=== Dataset excerpts ===
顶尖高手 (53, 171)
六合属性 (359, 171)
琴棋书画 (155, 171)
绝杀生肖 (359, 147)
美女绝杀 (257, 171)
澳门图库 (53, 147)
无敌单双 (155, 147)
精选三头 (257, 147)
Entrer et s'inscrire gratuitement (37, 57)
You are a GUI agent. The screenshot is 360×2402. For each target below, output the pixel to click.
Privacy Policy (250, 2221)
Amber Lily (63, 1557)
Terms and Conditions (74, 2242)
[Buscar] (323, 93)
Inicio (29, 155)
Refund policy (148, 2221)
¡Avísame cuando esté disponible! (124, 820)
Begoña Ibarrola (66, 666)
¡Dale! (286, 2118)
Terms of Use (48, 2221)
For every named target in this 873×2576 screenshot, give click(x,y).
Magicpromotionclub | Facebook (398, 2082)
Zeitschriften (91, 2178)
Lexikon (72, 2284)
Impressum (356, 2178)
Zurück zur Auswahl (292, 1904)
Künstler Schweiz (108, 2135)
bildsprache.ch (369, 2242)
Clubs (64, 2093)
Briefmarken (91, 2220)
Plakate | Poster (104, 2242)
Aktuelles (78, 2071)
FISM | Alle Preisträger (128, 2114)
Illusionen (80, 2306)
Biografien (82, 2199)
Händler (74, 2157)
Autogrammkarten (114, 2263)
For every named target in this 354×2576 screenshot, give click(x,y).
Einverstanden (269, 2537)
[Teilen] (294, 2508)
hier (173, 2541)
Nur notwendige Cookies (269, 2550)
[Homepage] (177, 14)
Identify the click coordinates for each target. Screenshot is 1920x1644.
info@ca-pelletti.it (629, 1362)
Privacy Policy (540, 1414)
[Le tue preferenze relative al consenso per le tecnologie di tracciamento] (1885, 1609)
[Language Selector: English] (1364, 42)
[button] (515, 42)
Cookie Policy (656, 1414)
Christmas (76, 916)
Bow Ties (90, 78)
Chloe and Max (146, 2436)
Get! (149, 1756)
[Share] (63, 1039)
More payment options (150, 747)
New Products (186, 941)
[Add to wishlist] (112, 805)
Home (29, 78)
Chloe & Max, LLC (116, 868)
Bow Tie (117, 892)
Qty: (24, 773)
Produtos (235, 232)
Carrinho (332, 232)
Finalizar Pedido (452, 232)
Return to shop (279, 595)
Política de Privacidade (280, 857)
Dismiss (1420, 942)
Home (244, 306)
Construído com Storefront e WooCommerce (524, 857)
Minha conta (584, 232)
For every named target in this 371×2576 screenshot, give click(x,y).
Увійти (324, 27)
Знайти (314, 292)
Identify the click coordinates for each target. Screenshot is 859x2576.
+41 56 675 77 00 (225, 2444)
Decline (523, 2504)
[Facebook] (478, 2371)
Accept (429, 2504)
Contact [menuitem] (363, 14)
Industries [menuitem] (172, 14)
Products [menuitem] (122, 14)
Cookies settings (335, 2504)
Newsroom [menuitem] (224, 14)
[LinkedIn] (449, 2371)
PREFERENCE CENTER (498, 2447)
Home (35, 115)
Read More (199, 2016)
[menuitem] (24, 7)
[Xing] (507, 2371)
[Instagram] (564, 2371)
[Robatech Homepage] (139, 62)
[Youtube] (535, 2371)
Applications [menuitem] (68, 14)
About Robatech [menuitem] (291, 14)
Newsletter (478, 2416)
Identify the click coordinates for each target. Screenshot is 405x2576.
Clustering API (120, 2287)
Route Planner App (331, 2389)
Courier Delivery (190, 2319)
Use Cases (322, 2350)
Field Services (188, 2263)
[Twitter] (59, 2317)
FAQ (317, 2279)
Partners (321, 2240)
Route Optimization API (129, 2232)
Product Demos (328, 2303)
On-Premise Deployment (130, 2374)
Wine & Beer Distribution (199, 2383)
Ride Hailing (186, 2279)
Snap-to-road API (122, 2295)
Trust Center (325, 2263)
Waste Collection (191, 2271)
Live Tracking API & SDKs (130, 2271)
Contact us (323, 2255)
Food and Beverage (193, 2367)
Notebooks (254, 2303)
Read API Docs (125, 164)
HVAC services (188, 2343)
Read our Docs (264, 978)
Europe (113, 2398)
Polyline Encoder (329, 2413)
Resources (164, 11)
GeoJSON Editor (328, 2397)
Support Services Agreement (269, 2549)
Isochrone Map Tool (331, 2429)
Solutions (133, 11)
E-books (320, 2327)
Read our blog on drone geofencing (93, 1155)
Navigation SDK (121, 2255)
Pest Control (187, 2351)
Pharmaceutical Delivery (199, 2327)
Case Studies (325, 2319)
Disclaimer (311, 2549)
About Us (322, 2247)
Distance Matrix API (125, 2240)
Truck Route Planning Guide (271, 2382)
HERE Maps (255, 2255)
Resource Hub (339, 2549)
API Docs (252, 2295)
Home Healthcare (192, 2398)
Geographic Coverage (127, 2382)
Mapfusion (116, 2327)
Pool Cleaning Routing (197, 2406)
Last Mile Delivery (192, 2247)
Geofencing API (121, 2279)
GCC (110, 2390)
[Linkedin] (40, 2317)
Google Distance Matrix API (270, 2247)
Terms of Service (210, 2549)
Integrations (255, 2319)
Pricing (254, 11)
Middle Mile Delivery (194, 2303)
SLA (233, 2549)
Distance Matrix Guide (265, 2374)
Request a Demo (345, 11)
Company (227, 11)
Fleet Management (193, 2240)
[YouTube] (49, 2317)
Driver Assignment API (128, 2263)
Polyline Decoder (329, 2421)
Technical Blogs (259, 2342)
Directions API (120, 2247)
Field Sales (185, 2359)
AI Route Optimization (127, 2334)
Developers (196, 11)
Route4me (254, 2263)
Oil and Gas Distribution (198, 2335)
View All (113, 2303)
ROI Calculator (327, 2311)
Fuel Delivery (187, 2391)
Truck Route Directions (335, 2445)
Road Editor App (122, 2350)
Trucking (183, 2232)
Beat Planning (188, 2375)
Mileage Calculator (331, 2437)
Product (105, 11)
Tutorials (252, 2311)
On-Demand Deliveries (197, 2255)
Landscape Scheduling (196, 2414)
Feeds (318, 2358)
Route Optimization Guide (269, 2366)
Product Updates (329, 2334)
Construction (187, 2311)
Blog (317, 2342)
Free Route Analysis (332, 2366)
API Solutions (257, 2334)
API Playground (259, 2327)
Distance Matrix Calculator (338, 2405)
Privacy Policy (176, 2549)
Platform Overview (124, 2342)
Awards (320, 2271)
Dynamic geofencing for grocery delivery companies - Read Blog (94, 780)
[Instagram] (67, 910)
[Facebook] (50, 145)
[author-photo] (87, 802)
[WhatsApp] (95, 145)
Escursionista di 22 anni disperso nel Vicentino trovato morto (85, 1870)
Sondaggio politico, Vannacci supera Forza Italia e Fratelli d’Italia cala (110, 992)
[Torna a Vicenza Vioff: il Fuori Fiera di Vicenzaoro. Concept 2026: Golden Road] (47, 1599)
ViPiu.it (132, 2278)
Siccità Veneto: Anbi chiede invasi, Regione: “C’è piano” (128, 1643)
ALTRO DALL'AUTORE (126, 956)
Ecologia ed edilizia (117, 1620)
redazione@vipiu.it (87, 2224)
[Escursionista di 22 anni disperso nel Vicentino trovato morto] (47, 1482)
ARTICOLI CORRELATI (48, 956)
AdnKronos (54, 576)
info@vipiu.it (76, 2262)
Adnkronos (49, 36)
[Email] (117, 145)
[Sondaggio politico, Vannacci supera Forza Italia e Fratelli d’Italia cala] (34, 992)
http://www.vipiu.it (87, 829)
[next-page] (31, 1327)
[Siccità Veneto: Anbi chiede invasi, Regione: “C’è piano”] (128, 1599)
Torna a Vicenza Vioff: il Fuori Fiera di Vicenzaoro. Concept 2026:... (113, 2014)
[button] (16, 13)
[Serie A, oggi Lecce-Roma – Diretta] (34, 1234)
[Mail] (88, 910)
===
(Work instructions):
Only the lines from the first one of the listing up to and including the line where "Begoña Ibarrola (66, 666)" appears are wanted, reproduced exactly.

(Your solution):
顶尖高手 (53, 171)
六合属性 (359, 171)
琴棋书画 (155, 171)
绝杀生肖 (359, 147)
美女绝杀 (257, 171)
澳门图库 (53, 147)
无敌单双 (155, 147)
精选三头 (257, 147)
Entrer et s'inscrire gratuitement (37, 57)
You are a GUI agent. The screenshot is 360×2402. For each target below, output the pixel to click.
Privacy Policy (250, 2221)
Amber Lily (63, 1557)
Terms and Conditions (74, 2242)
[Buscar] (323, 93)
Inicio (29, 155)
Refund policy (148, 2221)
¡Avísame cuando esté disponible! (124, 820)
Begoña Ibarrola (66, 666)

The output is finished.